Why is Kinesis Data Firehose creating so many small files in S3?
Last updated: 2020-11-10
I'm trying to push data from Amazon Kinesis Data Firehose to Amazon Simple Storage Service (Amazon S3). However, I noticed that Kinesis Data Firehose is creating many small files in my Amazon S3 bucket. Why is this happening?
Kinesis Data Firehose delivers smaller records than specified (in the BufferingHints API) for the following reasons:
- Compression is enabled.
- Kinesis Data Firehose delivery stream has scaled.
Amazon Kinesis data stream is listed as the data source.
Compression is enabled
If compression is enabled on your Kinesis Data Firehose delivery stream, both of the BufferingHints parameters are applied before the compression. Check the SizeInMBs and IntervalInSeconds parameters to confirm.
After each batch of records is buffered, the parameters are applied. When the data records are buffered and compressed, smaller files are created in Amazon S3.
Kinesis Data Firehose delivery stream has scaled
If a limit increase was requested or Kinesis Data Firehose has automatically scaled, then the Data Firehose delivery stream can scale. By default, Kinesis Data Firehose automatically scales delivery streams up to a certain limit. Amazon Kinesis' automatic scaling behavior reduces the likelihood of throttling without requiring a limit increase.

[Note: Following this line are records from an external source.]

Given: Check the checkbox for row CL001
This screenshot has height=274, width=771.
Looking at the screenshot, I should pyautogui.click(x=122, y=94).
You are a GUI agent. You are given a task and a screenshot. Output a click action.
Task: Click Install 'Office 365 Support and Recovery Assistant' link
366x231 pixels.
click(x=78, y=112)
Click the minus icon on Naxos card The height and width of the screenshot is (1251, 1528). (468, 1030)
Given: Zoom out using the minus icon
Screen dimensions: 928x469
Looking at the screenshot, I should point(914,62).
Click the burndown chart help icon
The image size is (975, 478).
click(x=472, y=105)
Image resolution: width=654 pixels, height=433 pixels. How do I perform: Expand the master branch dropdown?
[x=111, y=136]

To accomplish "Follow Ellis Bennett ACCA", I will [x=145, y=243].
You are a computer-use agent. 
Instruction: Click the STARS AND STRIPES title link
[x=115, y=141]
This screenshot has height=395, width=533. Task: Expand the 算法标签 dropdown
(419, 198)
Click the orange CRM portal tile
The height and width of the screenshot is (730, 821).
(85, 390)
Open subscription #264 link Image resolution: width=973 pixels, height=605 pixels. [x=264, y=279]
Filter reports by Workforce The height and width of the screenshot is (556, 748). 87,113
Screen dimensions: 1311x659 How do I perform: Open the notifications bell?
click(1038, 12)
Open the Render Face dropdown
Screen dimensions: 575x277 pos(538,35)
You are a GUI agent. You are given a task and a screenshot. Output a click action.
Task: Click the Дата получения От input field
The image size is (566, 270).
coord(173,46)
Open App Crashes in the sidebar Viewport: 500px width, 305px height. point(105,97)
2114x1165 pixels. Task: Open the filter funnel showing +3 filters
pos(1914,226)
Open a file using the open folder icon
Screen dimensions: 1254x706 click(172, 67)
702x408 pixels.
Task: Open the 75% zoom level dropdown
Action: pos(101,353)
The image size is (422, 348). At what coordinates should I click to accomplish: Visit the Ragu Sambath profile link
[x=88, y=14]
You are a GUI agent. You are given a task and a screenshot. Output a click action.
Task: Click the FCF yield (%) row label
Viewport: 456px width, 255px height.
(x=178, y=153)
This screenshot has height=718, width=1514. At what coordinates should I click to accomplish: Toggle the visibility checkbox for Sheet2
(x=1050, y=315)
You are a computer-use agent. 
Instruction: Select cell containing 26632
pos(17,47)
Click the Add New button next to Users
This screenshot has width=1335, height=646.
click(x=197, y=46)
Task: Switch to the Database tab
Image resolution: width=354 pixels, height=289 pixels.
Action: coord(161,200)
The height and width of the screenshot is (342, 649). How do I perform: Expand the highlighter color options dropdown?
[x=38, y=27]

When Kinesis Data Firehose's delivery stream scales, it can cause an effect on the buffering hints of Data Firehose. The overall buffer size (SizeInMBs) of the delivery stream scales proportionally but inversely. For example, if the capacity of Kinesis Data Firehose increases by two times the original buffer size limit, the buffer size is halved. If Kinesis Data Firehose scales up to four times, the buffer size reduces to one quarter of the overall buffer size.
There is also a proportional number of parallel buffering within the Kinesis Data Firehose delivery stream, where data is delivered simultaneously from all these buffers. For example, Kinesis Data Firehose can buffer the data and create a single file based on the buffer size limit. If Kinesis Data Firehose scales to double the buffer limit, then two separate channels will create the files within the same time interval. If Kinesis Data Firehose scales up to four times, there will be four different channels creating four files in S3 during the same time interval.
Example: Calculating the data stream limit
As another example, consider an Amazon Kinesis data stream that has an initial throughput (t) and creates a file size (s) in interval (x) seconds. The same Kinesis Data Firehose delivery stream (with a throughput of 4t) now creates a file (with a size of s/4) within the same time interval. There are also four parallel buffers delivering the data. As a result, the data delivered by Kinesis Data Firehose continues to remain about the same size:
4 * (s/4) = s
Consider a Kinesis data stream that has an initial throughput (t) of 5 MB/sec. The Kinesis stream creates a file size (s) that is 40 MB in 60 (x) second intervals:
4 * (40MB/4) = 40MB
If the Kinesis data stream is scaled up to 20 MB/sec (four times), then the stream creates four different files of approximately 10 MB each. Therefore, the total data size that's delivered by the Kinesis Data Firehose delivery stream is approximately 40 MB.
Check to make sure that the Kinesis Data Firehose delivery stream hasn't scaled beyond the default limit. To view the current limit of your Kinesis Data Firehose delivery stream, check the following Amazon CloudWatch metrics:
If the values of these metrics differ from the default quota limits, then it indicates that Kinesis Data Firehose' delivery stream has scaled.
Kinesis Data Stream is listed as the data source
When a Kinesis data stream is listed as a data source of Kinesis Data Firehose, Data Firehose scales internally. By default, Kinesis Data Firehose tries to meet the volume capacity of the Kinesis data stream. This scaling causes a change in the buffering size and can lead to the delivery of smaller sized records.
Note: Buffering hint options are treated as hints. As a result, Kinesis Data Firehose might choose to use different values to optimize the buffering.